I feel like I should talk about the rep in this since it is a m/m romance and features a black MC, but I can’t do that without noting that I’m neither a gay man nor a black person so take my opinion in the spirit that it is offered. This romance does not feel exploitive of male/male romances. The characters feel real and they navigate the discussion of the difficulties they face for being gay with a frankness that I think is necessary in historical fiction. As for the fact that the black main character is a freed slave, the book does not shy away from discussions of imperialism and racism. These discussions feel natural, not forced, and the most important takeaway of the book to me is how witty and clever Courtney Milan is.

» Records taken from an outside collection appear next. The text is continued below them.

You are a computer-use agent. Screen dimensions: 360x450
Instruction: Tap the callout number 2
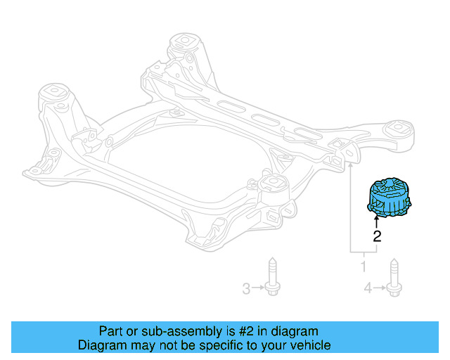(x=377, y=236)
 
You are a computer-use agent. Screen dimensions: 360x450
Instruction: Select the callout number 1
(x=364, y=267)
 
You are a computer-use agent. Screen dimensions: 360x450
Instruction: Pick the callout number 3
(x=246, y=288)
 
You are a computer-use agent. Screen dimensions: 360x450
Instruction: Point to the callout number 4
(x=368, y=288)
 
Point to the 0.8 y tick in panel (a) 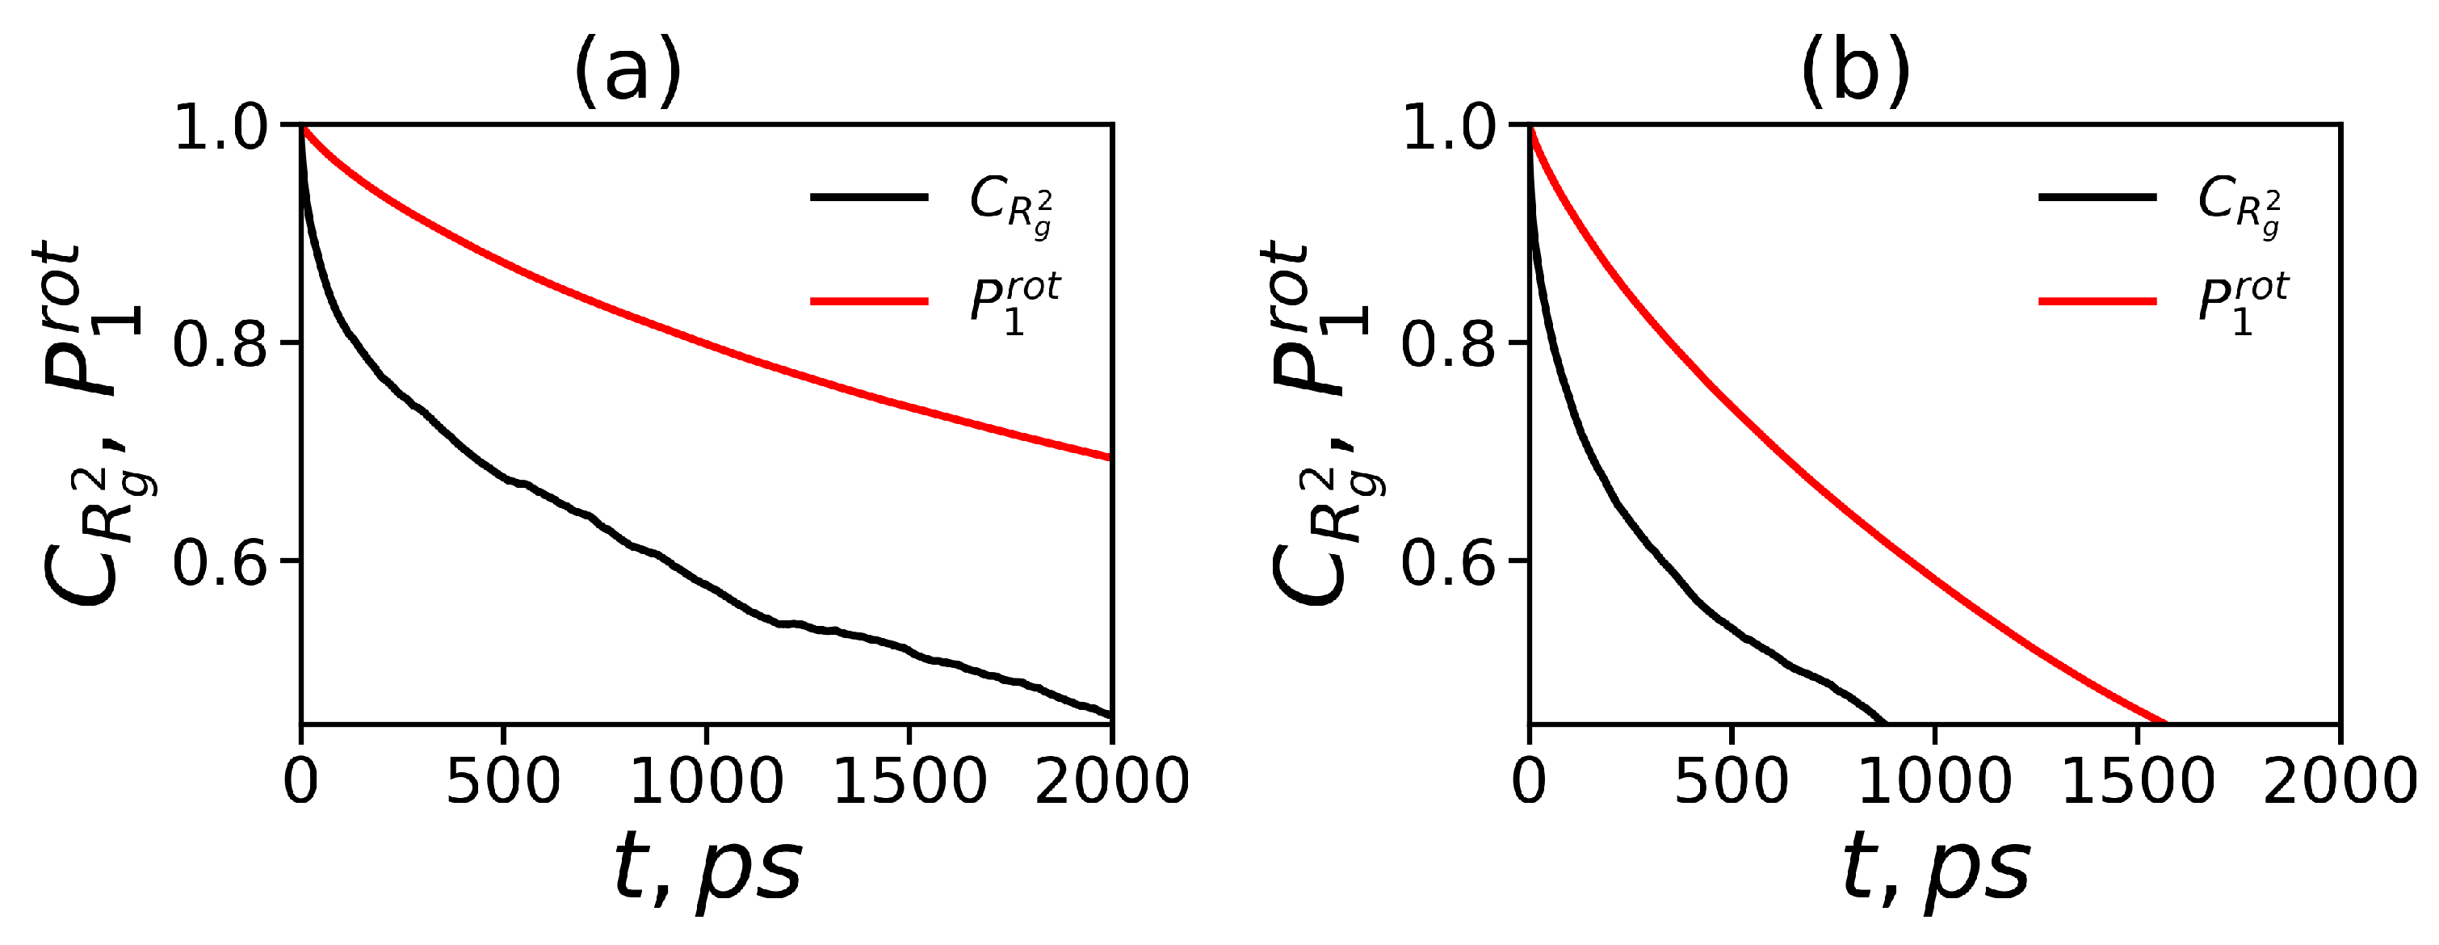[x=221, y=342]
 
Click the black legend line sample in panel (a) [x=869, y=197]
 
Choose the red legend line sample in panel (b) [x=2097, y=301]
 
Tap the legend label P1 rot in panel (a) [x=1013, y=303]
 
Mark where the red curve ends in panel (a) [x=1110, y=458]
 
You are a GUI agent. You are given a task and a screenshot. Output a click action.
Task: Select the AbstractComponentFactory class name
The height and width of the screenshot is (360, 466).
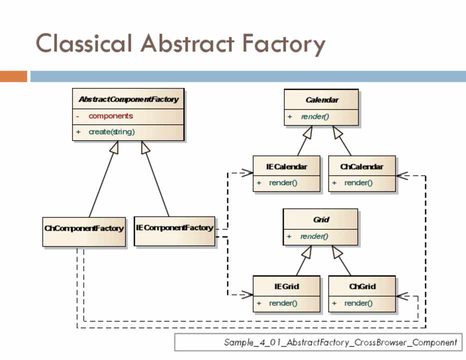128,100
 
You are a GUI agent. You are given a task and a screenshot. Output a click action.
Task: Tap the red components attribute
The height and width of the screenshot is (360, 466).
110,116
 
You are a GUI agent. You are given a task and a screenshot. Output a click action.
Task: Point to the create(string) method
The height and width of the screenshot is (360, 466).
112,132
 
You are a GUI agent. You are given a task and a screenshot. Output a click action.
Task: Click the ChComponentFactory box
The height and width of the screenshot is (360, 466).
84,229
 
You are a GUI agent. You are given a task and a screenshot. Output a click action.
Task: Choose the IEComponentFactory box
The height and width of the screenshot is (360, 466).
174,228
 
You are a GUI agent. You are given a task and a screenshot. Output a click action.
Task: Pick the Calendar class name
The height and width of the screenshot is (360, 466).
322,100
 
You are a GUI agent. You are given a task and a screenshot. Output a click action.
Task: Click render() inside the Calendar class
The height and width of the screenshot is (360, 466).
315,116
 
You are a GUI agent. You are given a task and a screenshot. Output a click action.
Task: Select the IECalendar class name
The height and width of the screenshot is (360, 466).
286,166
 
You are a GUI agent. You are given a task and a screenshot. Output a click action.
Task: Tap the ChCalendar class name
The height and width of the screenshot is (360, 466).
362,166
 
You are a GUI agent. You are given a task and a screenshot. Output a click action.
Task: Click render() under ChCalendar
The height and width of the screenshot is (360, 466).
358,183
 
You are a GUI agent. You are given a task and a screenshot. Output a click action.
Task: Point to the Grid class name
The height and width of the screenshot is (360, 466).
321,220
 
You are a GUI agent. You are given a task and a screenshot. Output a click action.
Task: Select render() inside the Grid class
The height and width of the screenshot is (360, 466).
314,236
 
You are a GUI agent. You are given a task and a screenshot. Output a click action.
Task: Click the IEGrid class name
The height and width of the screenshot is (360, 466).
286,287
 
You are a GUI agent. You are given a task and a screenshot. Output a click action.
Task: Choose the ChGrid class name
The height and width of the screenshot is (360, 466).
362,287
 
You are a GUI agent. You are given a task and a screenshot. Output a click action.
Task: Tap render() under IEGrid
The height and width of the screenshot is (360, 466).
283,304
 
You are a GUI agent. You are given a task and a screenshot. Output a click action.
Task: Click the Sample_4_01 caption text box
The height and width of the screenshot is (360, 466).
318,342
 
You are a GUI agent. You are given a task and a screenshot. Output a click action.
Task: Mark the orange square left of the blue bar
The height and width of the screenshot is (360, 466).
14,76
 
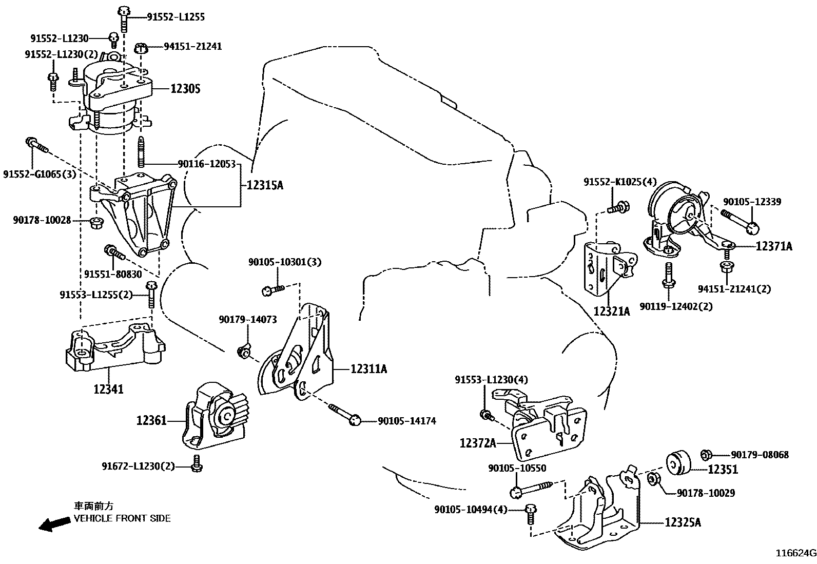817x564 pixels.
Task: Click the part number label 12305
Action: (185, 89)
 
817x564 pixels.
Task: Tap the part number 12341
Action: (108, 390)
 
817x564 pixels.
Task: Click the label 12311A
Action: (369, 369)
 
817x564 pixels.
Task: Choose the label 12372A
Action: (478, 443)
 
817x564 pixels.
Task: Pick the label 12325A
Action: (683, 523)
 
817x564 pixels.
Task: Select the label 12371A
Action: (774, 247)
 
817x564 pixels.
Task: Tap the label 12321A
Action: (611, 311)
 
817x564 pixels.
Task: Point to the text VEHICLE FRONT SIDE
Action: (122, 518)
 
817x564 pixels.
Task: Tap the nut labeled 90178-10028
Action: (95, 223)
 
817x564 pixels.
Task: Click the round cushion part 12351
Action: (677, 461)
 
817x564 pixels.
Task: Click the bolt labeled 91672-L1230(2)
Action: (196, 463)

This book got an easy five stars from me!
That Could Be Enough by Alyssa Cole
To be honest, I was ready to cry before I even started this story because ELIZA HAMILTON, LOVE OF MY LIFE. And then this is the dedication:
So yes, investment from the get go. This story is about Mercy, Eliza Hamilton’s maid, writer of words, unbeliever of love, and genuinely good person. This is also the story of Andromeda, small business owner, supporting other black women entrepreneurs, resourceful, patient, kind… Okay, I love Andromeda. But I really love Mercy too, I promise! Anyway, so Andromeda comes to deliver to Eliza Hamilton the story of her grandfather (featured in Be Not Afraid, by the way!) and Mercy is like, “holy cow, that woman is a gorgeous angel!” And then Mercy freaks out because she’s been seriously hurt before. And you know, shenanigans ensue.
I highlighted three passages in two pages, which is a testament to Cole’s writing. I love her prose. I’m not sure how to describe it because I’m really bad at that (hah, aren’t you glad you’re reading my review?) but whatever it is, not too flowery and not too plain, Goldilocks style, is perfect. Ultimately, the story of Andromeda and Mercy is one of patience and of hope.
I think this story is important for countless reasons like, hey, queer ladies existed in the early 1800s and they could find places they were accepted because some people actually care more about whether you’re a good person than who you’re sleeping with. A novel concept, I know. Anyway, this story was brilliant and as stated above, though I cannot personally speak to the rep, the black women’s voices is Own Voices representation and the queer ladies did not feel exploitive. It felt sweet and genuinely good and kind. So I loved it. FIVE STARS.
I cannot recommend this book enough honestly. These stories are each so sweet and, yes, necessary right now. Courtney Milan’s notes in her acknowledgements about made me cry because it is hard right now to see what looks and feels like the country moving backward. And I’m quite privileged, all things considered. Romance novels like this can remind us of how important it is that we believe in the America the 14th Amendment promises. The America the Declaration of Independence could have meant if it’s words were more literal and also women were included in the sequel (or the first time, you know?). Anyway, I highly recommend you purchase this book today and read the stories as time permits. You will not regret it!